Exercise directions >> When you reach the line containing "hier klikt (69, 1310)" in the data below, begin returning lines exactly as written, and stop once the line containing "crecimiento] (735, 508)" has been returned.
--------------------------------------------------
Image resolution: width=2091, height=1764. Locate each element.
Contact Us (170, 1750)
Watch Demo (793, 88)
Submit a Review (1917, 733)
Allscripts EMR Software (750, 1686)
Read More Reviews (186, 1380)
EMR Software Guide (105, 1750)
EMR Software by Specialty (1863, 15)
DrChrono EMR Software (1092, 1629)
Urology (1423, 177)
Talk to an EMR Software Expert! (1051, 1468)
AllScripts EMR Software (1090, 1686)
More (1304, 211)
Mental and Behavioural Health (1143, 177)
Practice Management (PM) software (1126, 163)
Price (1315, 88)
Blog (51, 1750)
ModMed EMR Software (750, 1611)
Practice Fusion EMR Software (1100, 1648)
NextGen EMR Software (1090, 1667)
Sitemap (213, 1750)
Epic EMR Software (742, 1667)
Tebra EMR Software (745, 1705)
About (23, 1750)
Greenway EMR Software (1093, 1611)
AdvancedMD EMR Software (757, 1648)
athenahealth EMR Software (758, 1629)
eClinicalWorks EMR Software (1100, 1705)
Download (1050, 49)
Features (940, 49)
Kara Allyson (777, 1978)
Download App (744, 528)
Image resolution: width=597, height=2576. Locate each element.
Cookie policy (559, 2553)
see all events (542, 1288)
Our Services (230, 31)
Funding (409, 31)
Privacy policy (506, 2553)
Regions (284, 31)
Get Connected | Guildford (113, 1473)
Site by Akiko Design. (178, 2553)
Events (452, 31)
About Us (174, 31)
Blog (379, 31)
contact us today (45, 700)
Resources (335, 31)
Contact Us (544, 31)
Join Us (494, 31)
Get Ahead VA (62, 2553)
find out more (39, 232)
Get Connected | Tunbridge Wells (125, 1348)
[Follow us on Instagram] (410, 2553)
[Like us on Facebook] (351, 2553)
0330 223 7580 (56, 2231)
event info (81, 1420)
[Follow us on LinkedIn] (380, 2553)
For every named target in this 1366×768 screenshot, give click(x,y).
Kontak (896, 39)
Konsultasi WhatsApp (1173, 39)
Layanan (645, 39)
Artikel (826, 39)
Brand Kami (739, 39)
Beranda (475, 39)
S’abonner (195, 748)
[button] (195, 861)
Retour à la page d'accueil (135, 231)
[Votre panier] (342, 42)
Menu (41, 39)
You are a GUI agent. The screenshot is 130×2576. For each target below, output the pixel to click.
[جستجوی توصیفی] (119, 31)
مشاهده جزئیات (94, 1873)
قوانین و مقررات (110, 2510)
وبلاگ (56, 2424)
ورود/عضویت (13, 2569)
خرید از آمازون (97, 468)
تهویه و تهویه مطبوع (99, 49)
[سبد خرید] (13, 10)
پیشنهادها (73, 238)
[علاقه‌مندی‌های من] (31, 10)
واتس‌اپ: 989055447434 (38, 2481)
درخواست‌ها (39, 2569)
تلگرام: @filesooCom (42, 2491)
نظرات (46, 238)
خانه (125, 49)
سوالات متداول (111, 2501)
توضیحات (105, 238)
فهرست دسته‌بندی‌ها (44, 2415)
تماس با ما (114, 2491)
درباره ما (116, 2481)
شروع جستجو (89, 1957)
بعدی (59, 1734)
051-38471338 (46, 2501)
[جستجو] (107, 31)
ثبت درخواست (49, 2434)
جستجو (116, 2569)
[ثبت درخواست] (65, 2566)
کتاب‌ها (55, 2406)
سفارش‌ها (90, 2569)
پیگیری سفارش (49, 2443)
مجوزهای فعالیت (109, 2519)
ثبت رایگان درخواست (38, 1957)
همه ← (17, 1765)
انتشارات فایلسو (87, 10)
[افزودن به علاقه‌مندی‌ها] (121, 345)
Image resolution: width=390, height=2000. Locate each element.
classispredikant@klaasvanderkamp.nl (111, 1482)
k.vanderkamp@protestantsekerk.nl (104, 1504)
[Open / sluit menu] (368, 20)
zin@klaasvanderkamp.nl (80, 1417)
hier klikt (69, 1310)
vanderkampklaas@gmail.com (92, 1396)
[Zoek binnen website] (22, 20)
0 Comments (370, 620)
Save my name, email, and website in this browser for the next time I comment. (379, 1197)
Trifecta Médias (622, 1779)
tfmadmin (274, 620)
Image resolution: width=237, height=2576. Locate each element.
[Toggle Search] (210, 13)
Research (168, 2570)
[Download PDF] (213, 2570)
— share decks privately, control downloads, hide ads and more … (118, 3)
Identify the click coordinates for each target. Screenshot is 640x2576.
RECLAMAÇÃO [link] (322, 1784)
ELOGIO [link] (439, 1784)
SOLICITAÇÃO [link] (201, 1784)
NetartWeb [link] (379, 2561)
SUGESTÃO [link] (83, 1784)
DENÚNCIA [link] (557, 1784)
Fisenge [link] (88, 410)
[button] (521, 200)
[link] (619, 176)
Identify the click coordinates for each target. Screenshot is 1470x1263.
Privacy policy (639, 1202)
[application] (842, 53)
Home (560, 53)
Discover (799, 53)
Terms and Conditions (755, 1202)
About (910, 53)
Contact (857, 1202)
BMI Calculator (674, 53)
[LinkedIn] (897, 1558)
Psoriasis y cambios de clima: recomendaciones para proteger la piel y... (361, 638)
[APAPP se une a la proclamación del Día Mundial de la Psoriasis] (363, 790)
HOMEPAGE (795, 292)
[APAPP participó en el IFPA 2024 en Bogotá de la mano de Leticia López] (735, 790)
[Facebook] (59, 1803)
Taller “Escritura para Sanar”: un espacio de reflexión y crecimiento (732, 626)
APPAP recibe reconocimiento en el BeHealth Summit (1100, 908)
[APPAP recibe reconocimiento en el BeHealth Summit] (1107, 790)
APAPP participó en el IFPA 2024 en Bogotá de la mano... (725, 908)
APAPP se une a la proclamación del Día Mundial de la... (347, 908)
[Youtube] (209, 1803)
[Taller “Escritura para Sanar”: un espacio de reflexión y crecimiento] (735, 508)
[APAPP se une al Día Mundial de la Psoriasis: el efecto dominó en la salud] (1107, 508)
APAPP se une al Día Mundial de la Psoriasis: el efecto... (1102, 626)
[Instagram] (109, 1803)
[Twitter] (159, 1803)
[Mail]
--------------------------------------------------
Answer to this exercise >>
hier klikt (69, 1310)
vanderkampklaas@gmail.com (92, 1396)
[Zoek binnen website] (22, 20)
0 Comments (370, 620)
Save my name, email, and website in this browser for the next time I comment. (379, 1197)
Trifecta Médias (622, 1779)
tfmadmin (274, 620)
Image resolution: width=237, height=2576. Locate each element.
[Toggle Search] (210, 13)
Research (168, 2570)
[Download PDF] (213, 2570)
— share decks privately, control downloads, hide ads and more … (118, 3)
Identify the click coordinates for each target. Screenshot is 640x2576.
RECLAMAÇÃO [link] (322, 1784)
ELOGIO [link] (439, 1784)
SOLICITAÇÃO [link] (201, 1784)
NetartWeb [link] (379, 2561)
SUGESTÃO [link] (83, 1784)
DENÚNCIA [link] (557, 1784)
Fisenge [link] (88, 410)
[button] (521, 200)
[link] (619, 176)
Identify the click coordinates for each target. Screenshot is 1470x1263.
Privacy policy (639, 1202)
[application] (842, 53)
Home (560, 53)
Discover (799, 53)
Terms and Conditions (755, 1202)
About (910, 53)
Contact (857, 1202)
BMI Calculator (674, 53)
[LinkedIn] (897, 1558)
Psoriasis y cambios de clima: recomendaciones para proteger la piel y... (361, 638)
[APAPP se une a la proclamación del Día Mundial de la Psoriasis] (363, 790)
HOMEPAGE (795, 292)
[APAPP participó en el IFPA 2024 en Bogotá de la mano de Leticia López] (735, 790)
[Facebook] (59, 1803)
Taller “Escritura para Sanar”: un espacio de reflexión y crecimiento (732, 626)
APPAP recibe reconocimiento en el BeHealth Summit (1100, 908)
[APPAP recibe reconocimiento en el BeHealth Summit] (1107, 790)
APAPP participó en el IFPA 2024 en Bogotá de la mano... (725, 908)
APAPP se une a la proclamación del Día Mundial de la... (347, 908)
[Youtube] (209, 1803)
[Taller “Escritura para Sanar”: un espacio de reflexión y crecimiento] (735, 508)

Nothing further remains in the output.